Records contained in a dataset
§ §

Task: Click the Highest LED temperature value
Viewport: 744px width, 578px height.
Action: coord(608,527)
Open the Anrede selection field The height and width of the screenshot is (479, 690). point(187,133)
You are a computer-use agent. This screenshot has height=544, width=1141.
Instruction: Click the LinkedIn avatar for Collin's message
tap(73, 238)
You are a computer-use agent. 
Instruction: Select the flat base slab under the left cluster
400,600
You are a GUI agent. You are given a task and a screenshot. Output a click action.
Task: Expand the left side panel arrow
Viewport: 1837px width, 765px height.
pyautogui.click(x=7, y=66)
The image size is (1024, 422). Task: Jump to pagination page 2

§ §

**Assignment**: A verbatim copy of all the records is required. Write it out in full.

**Response area**:
Task: Click the Highest LED temperature value
Viewport: 744px width, 578px height.
Action: coord(608,527)
Open the Anrede selection field The height and width of the screenshot is (479, 690). point(187,133)
You are a computer-use agent. This screenshot has height=544, width=1141.
Instruction: Click the LinkedIn avatar for Collin's message
tap(73, 238)
You are a computer-use agent. 
Instruction: Select the flat base slab under the left cluster
400,600
You are a GUI agent. You are given a task and a screenshot. Output a click action.
Task: Expand the left side panel arrow
Viewport: 1837px width, 765px height.
pyautogui.click(x=7, y=66)
The image size is (1024, 422). Task: Jump to pagination page 2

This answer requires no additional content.